In the blending of petroleum components having different
physical properties, volumetric shrinkage occurs because the
components do not form ideal solutions. In an ideal solution, the
total solution volume is equal to the sum of the volumes of the
components. In order for a solution to approach ideality, the
molecules of the materials blended together must be similar in
size, shape, and properties. If the nature of the molecules of the
components differs appreciably, then deviation from ideal behavior
may be expected. This deviation may be either positive or negative;
that is, the total volume may increase or decrease when the
components are blended.
Glasstone 1a states that if a solution of two or more
components exhibits positive deviation from Raoult's law, the
observed vapor pressure and volume would be greater than if the
components had formed an ideal solution.
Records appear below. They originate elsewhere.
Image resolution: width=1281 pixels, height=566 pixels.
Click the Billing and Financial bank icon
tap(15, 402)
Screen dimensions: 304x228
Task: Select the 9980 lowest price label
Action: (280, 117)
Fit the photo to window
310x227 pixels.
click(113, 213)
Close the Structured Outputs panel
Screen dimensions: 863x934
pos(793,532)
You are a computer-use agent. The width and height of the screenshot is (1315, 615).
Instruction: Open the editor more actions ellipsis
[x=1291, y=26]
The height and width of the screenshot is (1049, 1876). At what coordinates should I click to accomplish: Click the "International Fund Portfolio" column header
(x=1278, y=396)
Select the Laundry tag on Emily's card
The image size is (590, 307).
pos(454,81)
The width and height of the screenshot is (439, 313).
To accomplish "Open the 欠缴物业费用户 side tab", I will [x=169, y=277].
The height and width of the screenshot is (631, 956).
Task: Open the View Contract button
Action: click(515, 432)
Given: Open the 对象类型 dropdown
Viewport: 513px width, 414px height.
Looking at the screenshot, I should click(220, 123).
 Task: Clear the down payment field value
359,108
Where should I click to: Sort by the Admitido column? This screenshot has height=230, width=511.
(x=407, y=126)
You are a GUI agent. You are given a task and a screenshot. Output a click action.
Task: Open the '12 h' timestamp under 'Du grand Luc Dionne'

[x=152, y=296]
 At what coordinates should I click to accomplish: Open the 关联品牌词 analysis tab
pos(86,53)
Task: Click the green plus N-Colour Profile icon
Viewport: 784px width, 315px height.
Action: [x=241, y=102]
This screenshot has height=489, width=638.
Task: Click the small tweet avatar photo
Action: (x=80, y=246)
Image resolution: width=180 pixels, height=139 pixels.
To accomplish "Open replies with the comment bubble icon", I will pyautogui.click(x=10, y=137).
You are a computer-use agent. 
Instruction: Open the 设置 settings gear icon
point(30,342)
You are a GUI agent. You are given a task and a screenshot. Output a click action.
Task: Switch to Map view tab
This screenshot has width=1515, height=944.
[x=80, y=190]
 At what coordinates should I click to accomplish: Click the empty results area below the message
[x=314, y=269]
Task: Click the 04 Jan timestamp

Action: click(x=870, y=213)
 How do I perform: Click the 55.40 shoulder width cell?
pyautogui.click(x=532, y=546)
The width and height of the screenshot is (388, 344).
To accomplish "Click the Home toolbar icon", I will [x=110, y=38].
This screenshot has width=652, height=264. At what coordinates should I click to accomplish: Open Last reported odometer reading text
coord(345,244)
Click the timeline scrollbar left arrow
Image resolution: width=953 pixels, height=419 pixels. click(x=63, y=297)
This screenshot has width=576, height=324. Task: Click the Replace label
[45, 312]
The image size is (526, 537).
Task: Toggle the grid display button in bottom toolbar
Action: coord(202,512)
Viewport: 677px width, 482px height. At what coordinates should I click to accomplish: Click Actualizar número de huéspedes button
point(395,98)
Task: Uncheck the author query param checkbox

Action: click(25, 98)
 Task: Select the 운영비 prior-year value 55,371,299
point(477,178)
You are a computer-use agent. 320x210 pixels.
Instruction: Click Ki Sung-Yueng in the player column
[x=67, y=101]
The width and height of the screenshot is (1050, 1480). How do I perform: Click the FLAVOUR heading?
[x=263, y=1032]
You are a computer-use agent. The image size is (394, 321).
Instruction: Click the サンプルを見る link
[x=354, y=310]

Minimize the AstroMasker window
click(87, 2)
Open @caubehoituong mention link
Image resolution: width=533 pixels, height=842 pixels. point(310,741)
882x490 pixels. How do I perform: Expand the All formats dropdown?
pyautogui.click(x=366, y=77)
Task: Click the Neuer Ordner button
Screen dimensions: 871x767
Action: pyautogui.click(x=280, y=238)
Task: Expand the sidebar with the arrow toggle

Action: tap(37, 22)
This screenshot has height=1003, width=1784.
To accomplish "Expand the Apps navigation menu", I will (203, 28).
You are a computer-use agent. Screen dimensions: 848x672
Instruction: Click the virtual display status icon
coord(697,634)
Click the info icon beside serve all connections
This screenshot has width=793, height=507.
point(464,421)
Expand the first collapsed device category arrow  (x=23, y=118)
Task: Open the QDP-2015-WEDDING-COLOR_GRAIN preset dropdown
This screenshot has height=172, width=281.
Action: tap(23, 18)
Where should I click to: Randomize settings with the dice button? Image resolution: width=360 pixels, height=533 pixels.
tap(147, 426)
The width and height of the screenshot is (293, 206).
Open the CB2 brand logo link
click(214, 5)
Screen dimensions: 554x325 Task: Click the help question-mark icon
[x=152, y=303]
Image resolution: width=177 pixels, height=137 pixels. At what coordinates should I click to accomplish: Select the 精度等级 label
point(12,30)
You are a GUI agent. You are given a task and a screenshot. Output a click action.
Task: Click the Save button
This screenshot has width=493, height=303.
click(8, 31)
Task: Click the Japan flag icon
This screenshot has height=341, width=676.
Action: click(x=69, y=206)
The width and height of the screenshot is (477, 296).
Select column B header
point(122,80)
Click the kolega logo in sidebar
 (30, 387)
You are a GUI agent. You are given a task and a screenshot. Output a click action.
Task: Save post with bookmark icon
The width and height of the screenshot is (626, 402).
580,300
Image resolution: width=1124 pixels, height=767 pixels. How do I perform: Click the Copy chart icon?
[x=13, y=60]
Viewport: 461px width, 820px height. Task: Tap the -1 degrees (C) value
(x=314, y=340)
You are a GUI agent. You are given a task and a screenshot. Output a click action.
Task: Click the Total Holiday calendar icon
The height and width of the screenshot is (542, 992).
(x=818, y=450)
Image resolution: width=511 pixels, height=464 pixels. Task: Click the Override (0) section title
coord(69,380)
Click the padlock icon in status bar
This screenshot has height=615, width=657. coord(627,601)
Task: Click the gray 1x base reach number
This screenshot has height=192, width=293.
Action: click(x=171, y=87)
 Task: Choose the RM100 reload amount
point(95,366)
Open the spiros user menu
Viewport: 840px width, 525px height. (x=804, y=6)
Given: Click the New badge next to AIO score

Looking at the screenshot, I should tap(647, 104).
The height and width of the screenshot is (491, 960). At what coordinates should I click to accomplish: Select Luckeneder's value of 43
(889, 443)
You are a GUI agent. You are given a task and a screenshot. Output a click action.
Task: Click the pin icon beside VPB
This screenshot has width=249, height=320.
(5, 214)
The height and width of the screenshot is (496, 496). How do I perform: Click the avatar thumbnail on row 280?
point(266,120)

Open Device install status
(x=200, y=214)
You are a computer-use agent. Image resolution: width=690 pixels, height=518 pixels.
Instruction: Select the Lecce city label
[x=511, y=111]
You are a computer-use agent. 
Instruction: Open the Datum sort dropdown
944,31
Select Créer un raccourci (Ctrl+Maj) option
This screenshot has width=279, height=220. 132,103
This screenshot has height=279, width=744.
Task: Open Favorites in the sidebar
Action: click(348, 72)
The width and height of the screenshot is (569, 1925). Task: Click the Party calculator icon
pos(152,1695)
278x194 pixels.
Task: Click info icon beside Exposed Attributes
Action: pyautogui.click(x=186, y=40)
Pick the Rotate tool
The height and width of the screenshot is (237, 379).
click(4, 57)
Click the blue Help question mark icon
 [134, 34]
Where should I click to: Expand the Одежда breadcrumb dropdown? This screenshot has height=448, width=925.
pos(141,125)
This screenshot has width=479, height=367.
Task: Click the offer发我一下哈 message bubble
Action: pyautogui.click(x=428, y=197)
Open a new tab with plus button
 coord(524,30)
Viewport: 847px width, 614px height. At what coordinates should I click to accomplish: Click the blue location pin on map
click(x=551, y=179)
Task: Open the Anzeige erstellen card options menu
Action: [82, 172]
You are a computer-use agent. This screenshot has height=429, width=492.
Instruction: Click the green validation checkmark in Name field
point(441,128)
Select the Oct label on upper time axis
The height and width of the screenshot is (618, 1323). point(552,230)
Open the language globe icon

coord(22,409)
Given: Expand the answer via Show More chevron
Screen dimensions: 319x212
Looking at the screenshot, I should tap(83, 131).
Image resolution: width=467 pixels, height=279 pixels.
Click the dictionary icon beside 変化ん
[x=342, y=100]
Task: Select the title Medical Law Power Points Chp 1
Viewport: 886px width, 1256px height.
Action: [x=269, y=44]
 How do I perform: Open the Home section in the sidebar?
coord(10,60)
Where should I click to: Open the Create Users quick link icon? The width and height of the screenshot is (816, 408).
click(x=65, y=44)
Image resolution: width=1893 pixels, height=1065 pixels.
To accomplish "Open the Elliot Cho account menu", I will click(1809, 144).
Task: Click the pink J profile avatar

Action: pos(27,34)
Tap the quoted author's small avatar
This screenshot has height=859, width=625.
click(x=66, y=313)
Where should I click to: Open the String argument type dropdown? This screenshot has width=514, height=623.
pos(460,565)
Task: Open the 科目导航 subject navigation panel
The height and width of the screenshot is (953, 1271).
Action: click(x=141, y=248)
This he attributes to the
mean attractive forces between the molecules in the mixture being
smaller than for the constituents separately.
Conversely, if a solution should exhibit negative deviation from
Raoult's law, usually there is a decrease in vapor pressure and
volume on mixing. This is attributed to the mean attractive forces
between the molecules in the mixture being greater than for the
constituents separately.
Inasmuch as petroleum components contain molecules of various
sizes and weights, solutions of two separate components are seldom
ideal. Consequently, it is to be expected there may be a change in
volume associated with the mixing or blending of petroleum
components of varying gravities and molecular structure.
All available test data covering blends of lighter and heavier
petroleum components (e.g., butane with crude oil) indicate that
the change in volume is negative in direction resulting in a
shrinkage of the total volume.
a Referes to REFERENCES ON P.13.